Limitations and Future Direction

This study’s findings are somewhat limited due to use of its crosssectional design for obtaining meaningful data to guide health service planning. Women completed the survey at different time points during pregnancy, which limited our ability to analyse our findings particularly as they relate to the diagnosis of gestational diabetes. Additionally, results may not apply to other rural areas in the United States due to the socio-demographic uniqueness of the obstetrical population. Other limitations include participants’ self-report bias and quantitative nature of the survey, which may not provide specific enough information to design a health promotion intervention to improve pregnancy outcomes.

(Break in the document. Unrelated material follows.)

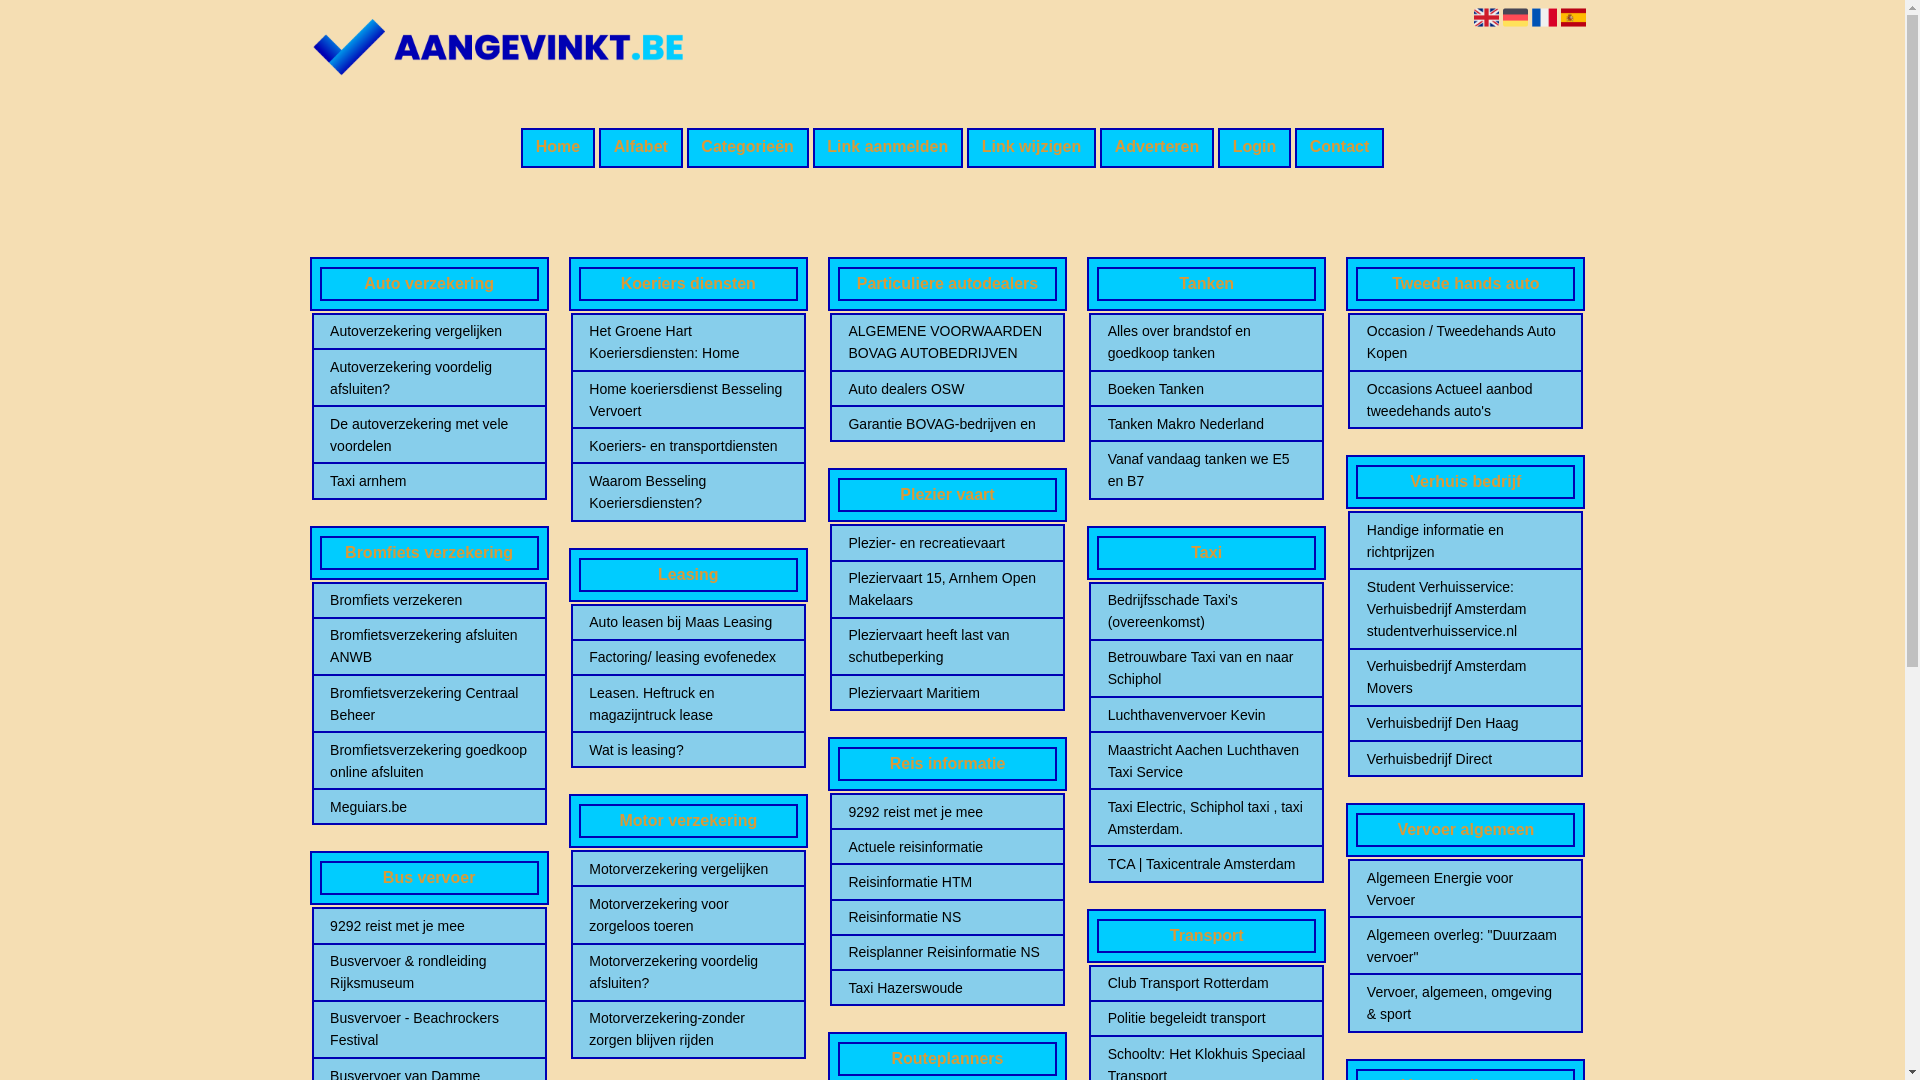 The width and height of the screenshot is (1920, 1080). Describe the element at coordinates (888, 148) in the screenshot. I see `Link aanmelden` at that location.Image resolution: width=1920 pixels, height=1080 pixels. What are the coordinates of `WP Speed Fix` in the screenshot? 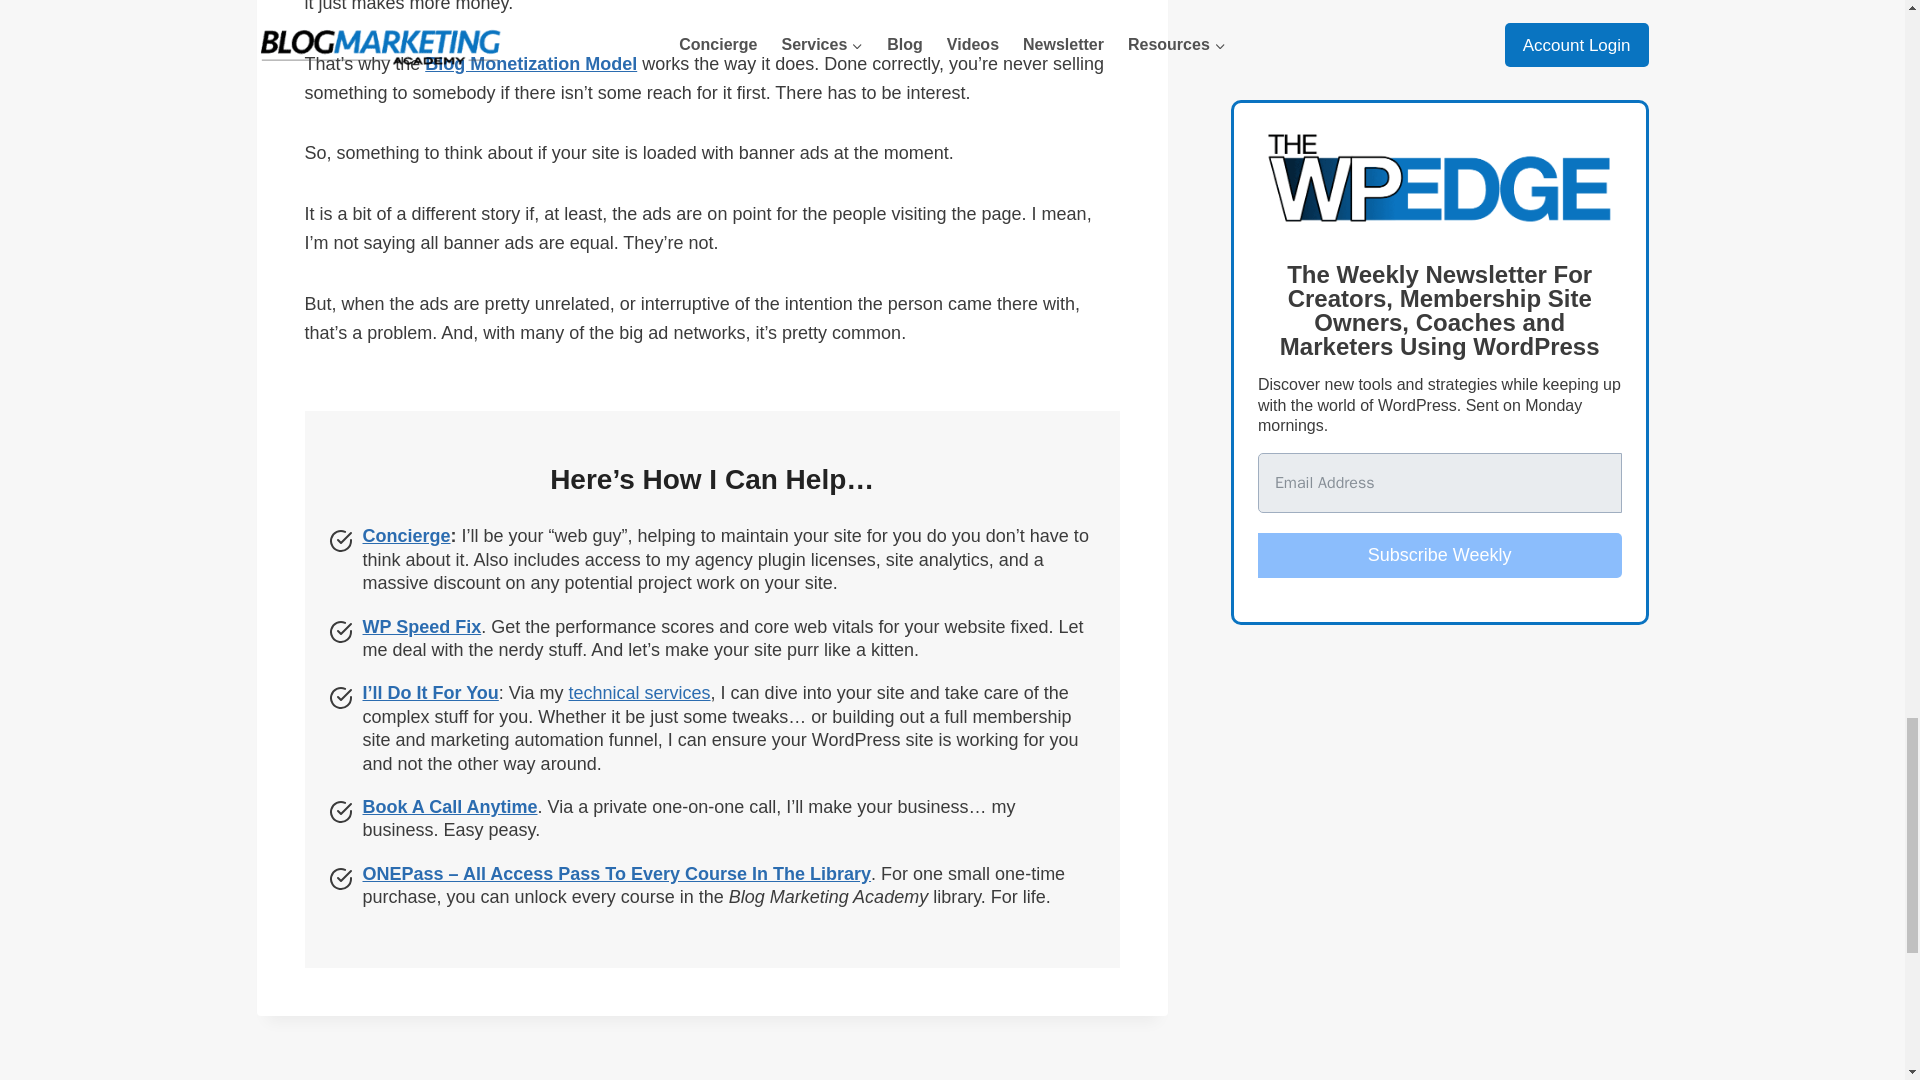 It's located at (422, 626). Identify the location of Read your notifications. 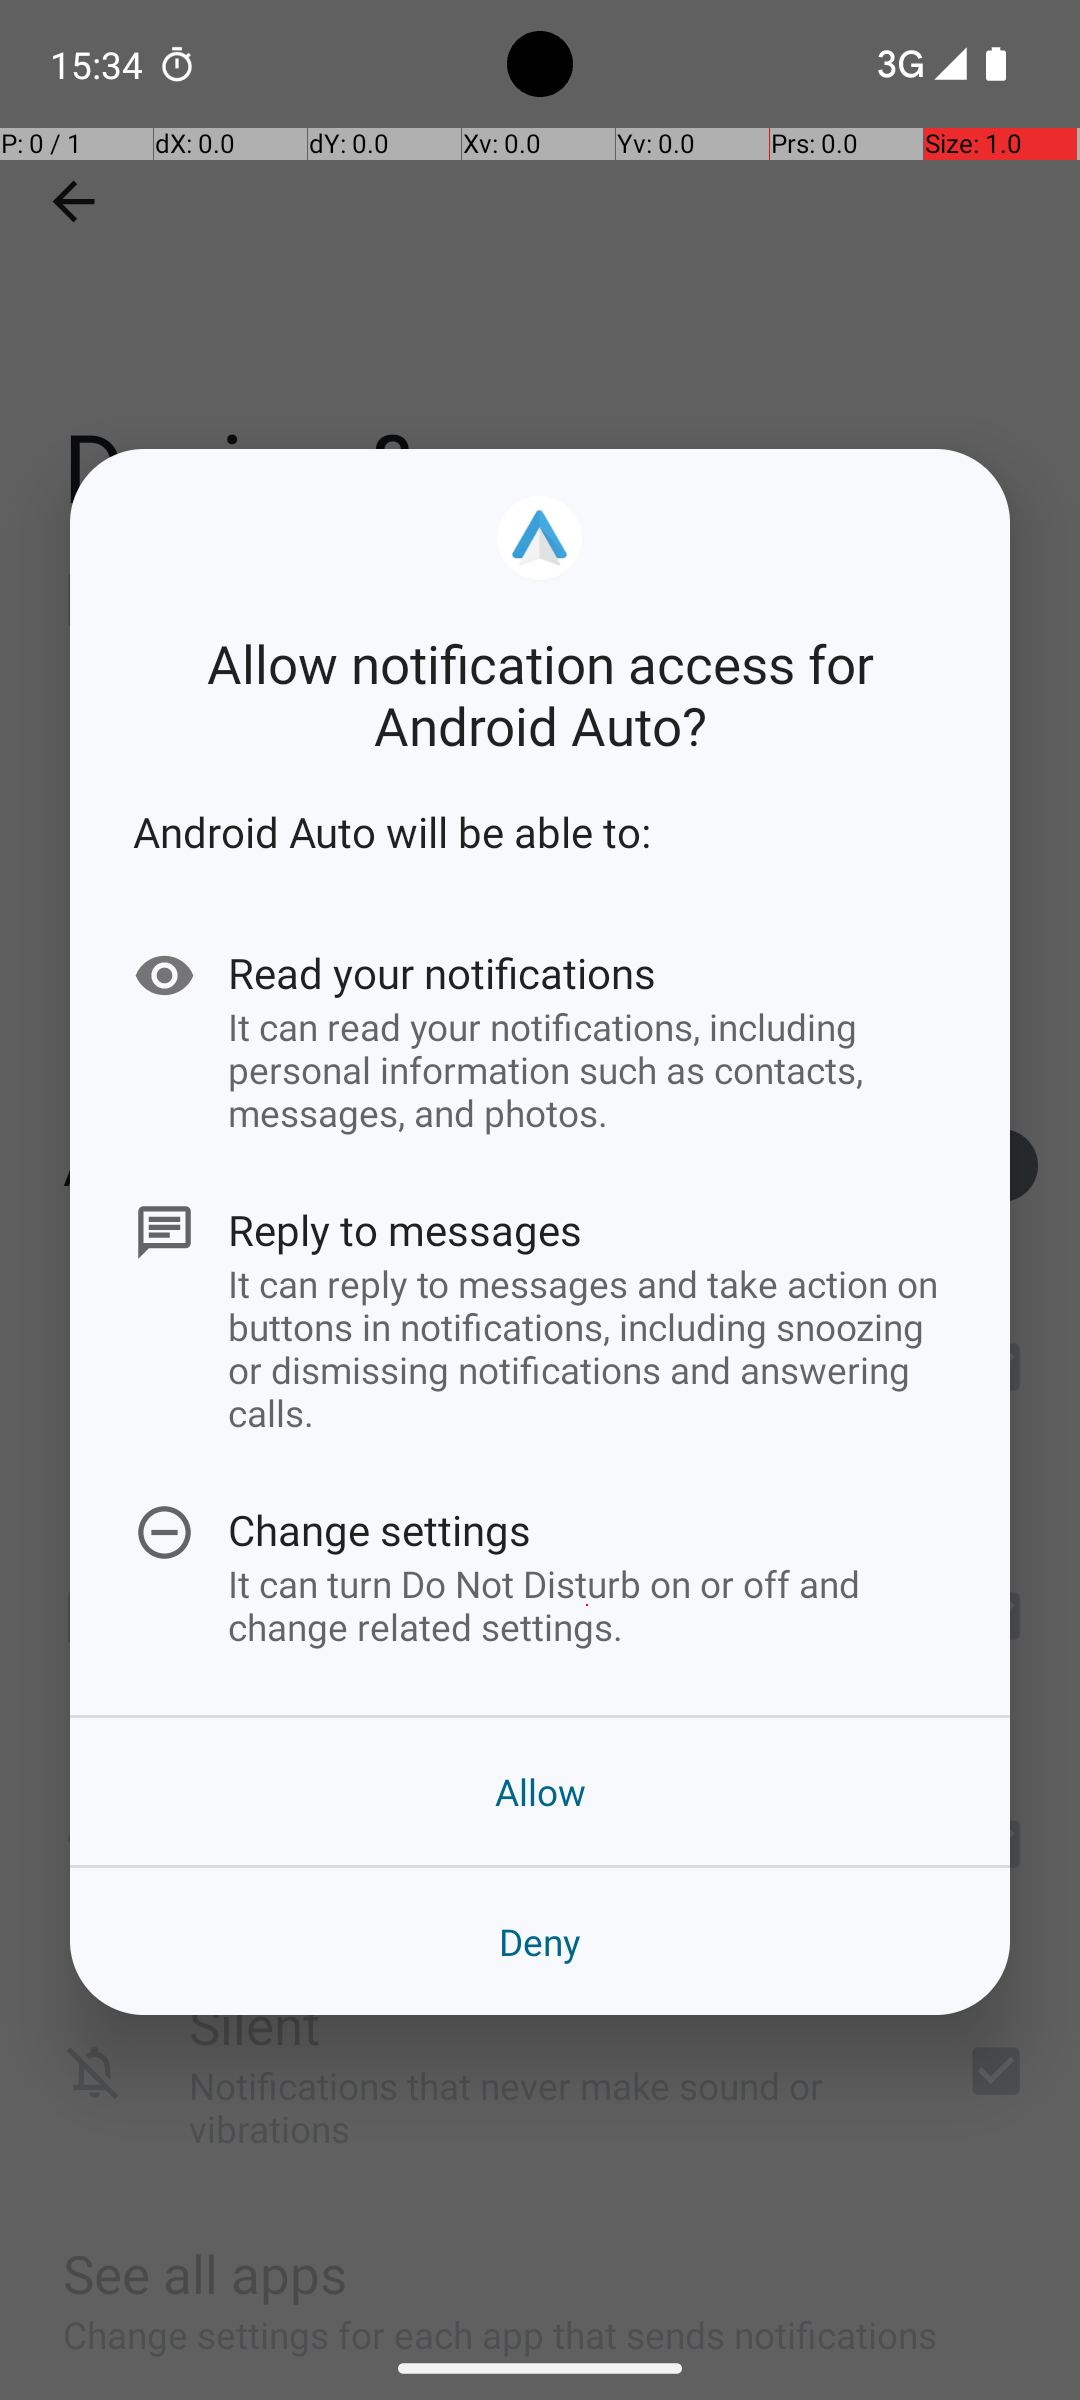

Moving forward, a collaborative partnership between rural healthcare provider systems and public health agencies is paramount to improving the health outcomes for women and their families. This partnership becomes particularly important for extreme, frontier rural locations where access and delivery of healthcare services is difficult at best. Further, additional research is needed into women’s perceived value of an intervention that addresses diet, exercise, weight, and support services during and after pregnancy. Future studies should identify at-risk women who may have undiagnosed pre-gestational diabetes so that optimal glycaemic control can be achieved during the pre-conception period thereby reducing the risk of first trimester miscarriage and congenital anomalies.

Conclusions

The major findings of this study indicate that this group of women is at high risk for developing diabetes and coronary heart disease later in life. Moreover, a general unawareness of risk factors for pregnancy complications appears to exist, which could lead to a delay in diagnosis of gestational diabetes or other pregnancy conditions. Women in this rural area appear to be at high risk for developing gestational diabetes and lower screening cut-offs along with early and serial screening may improve the detection of gestational diabetes leading to improved pregnancy and birth outcomes. Further studies regarding review and potential modification of current screening protocols are warranted.

Implications for Public Health

This study’s outcome has several implications for public health practice. First, collaboration among public health departments, critical access hospitals, and federally qualified health centers becomes critical to optimize health outcomes especially in rural locations. Second, public health agencies can play a key role in connecting low-income rural women with health insurance coverage options, public assistance programs (e.g. WIC), prenatal education, and preventive screening, referral and immunization services. Though this study is an initial and important first step toward understanding women in our rural catchment area, it is important to note that follow-up studies are needed particularly those that could further guide the design of interventional trials.